-- Exercise aim --
Change every "GUI agent" in the rows below to "interface agent" and reproduce the rows with nothing else altered.

<<<<

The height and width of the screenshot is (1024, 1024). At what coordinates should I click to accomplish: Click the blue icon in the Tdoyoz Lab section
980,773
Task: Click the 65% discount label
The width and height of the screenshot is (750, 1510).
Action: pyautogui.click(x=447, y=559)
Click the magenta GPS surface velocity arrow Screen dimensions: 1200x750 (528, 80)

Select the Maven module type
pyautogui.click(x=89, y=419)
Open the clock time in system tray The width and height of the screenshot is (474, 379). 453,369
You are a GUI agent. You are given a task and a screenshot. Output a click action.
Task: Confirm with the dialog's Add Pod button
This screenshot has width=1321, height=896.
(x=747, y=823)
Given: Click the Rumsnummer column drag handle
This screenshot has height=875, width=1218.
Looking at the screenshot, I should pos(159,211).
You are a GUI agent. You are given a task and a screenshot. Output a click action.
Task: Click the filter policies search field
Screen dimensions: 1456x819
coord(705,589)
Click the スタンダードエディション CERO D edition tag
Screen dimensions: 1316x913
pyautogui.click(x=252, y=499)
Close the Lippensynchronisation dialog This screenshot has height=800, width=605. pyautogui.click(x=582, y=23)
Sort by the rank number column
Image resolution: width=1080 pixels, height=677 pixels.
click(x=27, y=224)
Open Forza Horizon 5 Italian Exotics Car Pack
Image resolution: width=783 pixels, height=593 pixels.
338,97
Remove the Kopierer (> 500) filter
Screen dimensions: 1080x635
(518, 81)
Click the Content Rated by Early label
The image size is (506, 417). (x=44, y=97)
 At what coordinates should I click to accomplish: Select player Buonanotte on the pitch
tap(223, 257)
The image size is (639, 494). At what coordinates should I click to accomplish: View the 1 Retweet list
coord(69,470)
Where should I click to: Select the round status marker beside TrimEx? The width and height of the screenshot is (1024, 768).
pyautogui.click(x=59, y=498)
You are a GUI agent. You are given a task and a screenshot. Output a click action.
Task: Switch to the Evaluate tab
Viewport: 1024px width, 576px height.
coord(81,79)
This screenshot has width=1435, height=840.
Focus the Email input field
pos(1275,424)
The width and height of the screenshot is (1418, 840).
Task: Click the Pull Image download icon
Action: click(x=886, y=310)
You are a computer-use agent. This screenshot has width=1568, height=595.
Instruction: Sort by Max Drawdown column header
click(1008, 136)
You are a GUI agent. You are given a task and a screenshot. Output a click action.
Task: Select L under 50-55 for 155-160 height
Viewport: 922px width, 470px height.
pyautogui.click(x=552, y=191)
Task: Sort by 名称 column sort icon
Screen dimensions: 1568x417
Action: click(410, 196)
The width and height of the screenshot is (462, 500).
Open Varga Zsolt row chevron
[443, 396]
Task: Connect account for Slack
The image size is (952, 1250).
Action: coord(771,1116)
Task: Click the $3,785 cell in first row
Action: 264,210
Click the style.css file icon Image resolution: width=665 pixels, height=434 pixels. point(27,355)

>>>>

-- Output of the exercise --
The height and width of the screenshot is (1024, 1024). At what coordinates should I click to accomplish: Click the blue icon in the Tdoyoz Lab section
980,773
Task: Click the 65% discount label
The width and height of the screenshot is (750, 1510).
Action: pyautogui.click(x=447, y=559)
Click the magenta GPS surface velocity arrow Screen dimensions: 1200x750 (528, 80)

Select the Maven module type
pyautogui.click(x=89, y=419)
Open the clock time in system tray The width and height of the screenshot is (474, 379). 453,369
You are a interface agent. You are given a task and a screenshot. Output a click action.
Task: Confirm with the dialog's Add Pod button
This screenshot has width=1321, height=896.
(x=747, y=823)
Given: Click the Rumsnummer column drag handle
This screenshot has height=875, width=1218.
Looking at the screenshot, I should pos(159,211).
You are a interface agent. You are given a task and a screenshot. Output a click action.
Task: Click the filter policies search field
Screen dimensions: 1456x819
coord(705,589)
Click the スタンダードエディション CERO D edition tag
Screen dimensions: 1316x913
pyautogui.click(x=252, y=499)
Close the Lippensynchronisation dialog This screenshot has height=800, width=605. pyautogui.click(x=582, y=23)
Sort by the rank number column
Image resolution: width=1080 pixels, height=677 pixels.
click(x=27, y=224)
Open Forza Horizon 5 Italian Exotics Car Pack
Image resolution: width=783 pixels, height=593 pixels.
338,97
Remove the Kopierer (> 500) filter
Screen dimensions: 1080x635
(518, 81)
Click the Content Rated by Early label
The image size is (506, 417). (x=44, y=97)
 At what coordinates should I click to accomplish: Select player Buonanotte on the pitch
tap(223, 257)
The image size is (639, 494). At what coordinates should I click to accomplish: View the 1 Retweet list
coord(69,470)
Where should I click to: Select the round status marker beside TrimEx? The width and height of the screenshot is (1024, 768).
pyautogui.click(x=59, y=498)
You are a interface agent. You are given a task and a screenshot. Output a click action.
Task: Switch to the Evaluate tab
Viewport: 1024px width, 576px height.
coord(81,79)
This screenshot has width=1435, height=840.
Focus the Email input field
pos(1275,424)
The width and height of the screenshot is (1418, 840).
Task: Click the Pull Image download icon
Action: click(x=886, y=310)
You are a computer-use agent. This screenshot has width=1568, height=595.
Instruction: Sort by Max Drawdown column header
click(1008, 136)
You are a interface agent. You are given a task and a screenshot. Output a click action.
Task: Select L under 50-55 for 155-160 height
Viewport: 922px width, 470px height.
pyautogui.click(x=552, y=191)
Task: Sort by 名称 column sort icon
Screen dimensions: 1568x417
Action: click(410, 196)
The width and height of the screenshot is (462, 500).
Open Varga Zsolt row chevron
[443, 396]
Task: Connect account for Slack
The image size is (952, 1250).
Action: coord(771,1116)
Task: Click the $3,785 cell in first row
Action: 264,210
Click the style.css file icon Image resolution: width=665 pixels, height=434 pixels. point(27,355)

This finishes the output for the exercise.